A sponsor can therefore sponsor two parents (a couple) with either their biological sibling or step sibling if the sibling in question also has at least one parent included in the application.

Note here that sibling sponsors must be adults, and they must also meet the same sponsorship requirements (i.e., be a NZ citizen or resident here for a minimum of three years prior).

These changes apply to all current Expressions of Interest (EOI) that remain in the selection pool, as well as new ones which are submitted for consideration from 12 October 2022.

Another big adaption that will significantly change the game is the way EOI will be selected from the pool. Previously, EOI were selected based on chronological order (the date that they were entered into the pool). This method will remain for current EOI that were submitted before 12 October 2022. Post this date, it will be a random ballot system, which will be more equitable for applicants moving forward, but frustrating for those who have been waiting years for the Category to reopen as 20% of those being selected and invited to apply for residency will be “new” to the pool.

Technical challenges remain

Despite the big changes INZ have introduced to this newly reopened Category, much of it remains the same. This Category remains as difficult to reach as the previous iteration for many parents who have children residing here that are not earning a high income.

The issues we had identified in the previous version have now been clarified, and it is as we expected. Sponsors may need to think about choosing one parent to sponsor if they cannot meet the threshold for both, so that will be hard. Sponsors will also need to have a further half the median wage amount for each additional parent they wish to sponsor. A couple (or two adult siblings) wishing to sponsor all four parents will need a combined income of NZD$202,092.80 from January 2022.

The way income is measured also remains unchanged, meaning that sponsors will need to provide proof (via IRD tax statements) that they have met at least two of the three income years immediately prior to submission of the application, meaning that it is not just the income at the time of the EOI being submitted. It is also important that the income level is maintained based on the applicable median rate when the EOI is selected from the pool and the application is then made, so life changes will also unfortunately catch some out.
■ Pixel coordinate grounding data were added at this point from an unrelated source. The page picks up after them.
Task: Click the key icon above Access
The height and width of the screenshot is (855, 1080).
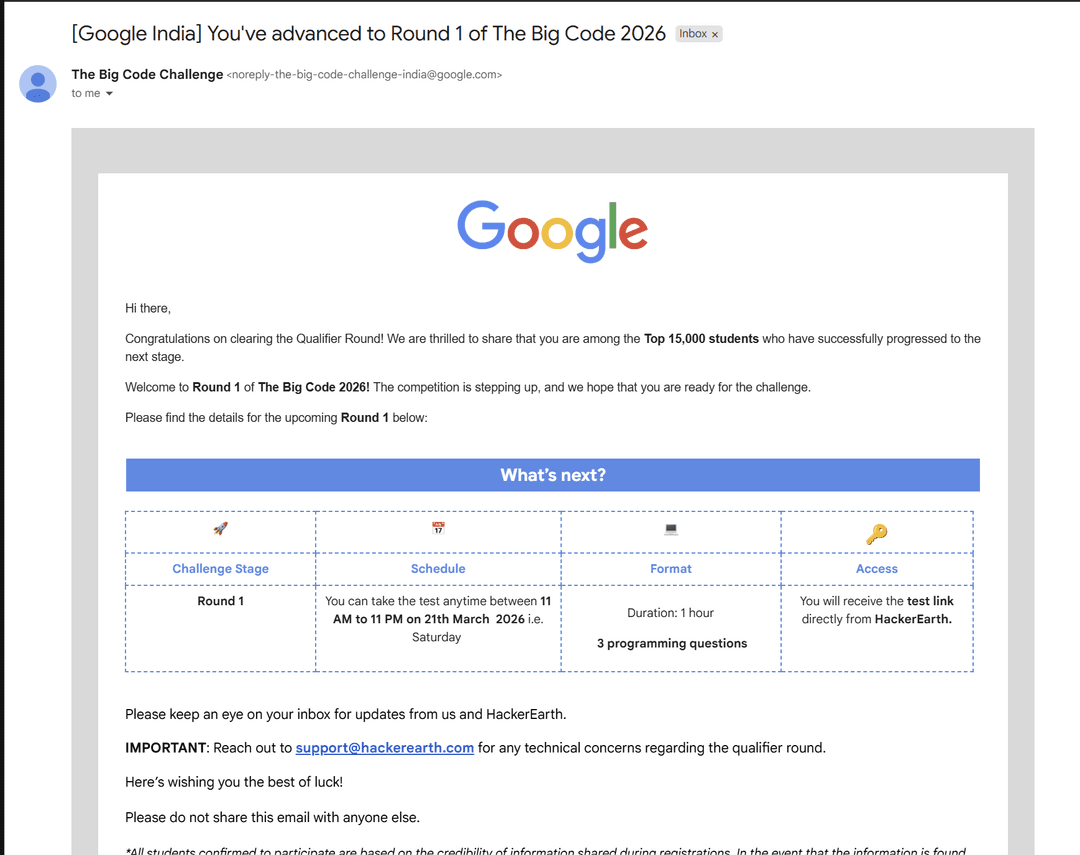Action: pos(876,534)
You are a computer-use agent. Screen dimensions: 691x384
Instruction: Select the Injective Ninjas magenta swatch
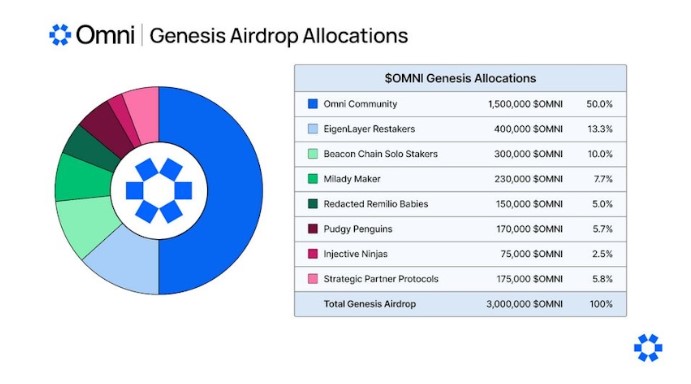point(312,254)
Having this Category return will be a relief for many migrant families who have been in limbo for several years to try to settle their parents here. For those already in the EOI pool pre-12 October, they now have more certainty and a rough timeframe to close out, if they can meet the new requirements when their EOI is selected and their application submitted, in either year one, two or three post reopening.

In addition, 500 new EOI entering the pool each year will win the “Parent Bingo” and even though it may appear to be a low number, it is reasonable in our view based on the number who will be able to qualify post clearing of the backlog, as such, it may ultimately assist with highly skilled migrant attraction.

Over time with a well-balanced policy, relative certainty of outcome could be created both in terms of eligibility and timing for the issue of residency, assuming the policy will be tweaked to avoid the build-up of excess applications and the math that has taken 5+ years to work though is accurate.  For this, only time will tell. We will either end up with a policy where parents can migrate quickly if they have high contributing skilled migrants as sponsors, or the settings are not right. That may result in a growing number of EOI, making Parent Bingo a reality in the long term because the quota allocated is too small.

That would not assist with skilled migrant attraction, so we hope the bingo element is a true (mere) transition into a limited residence pathway for some who have children residing here and who will contribute enough tax revenue to pay for their needs and the needs of the parents they are sponsoring into the country.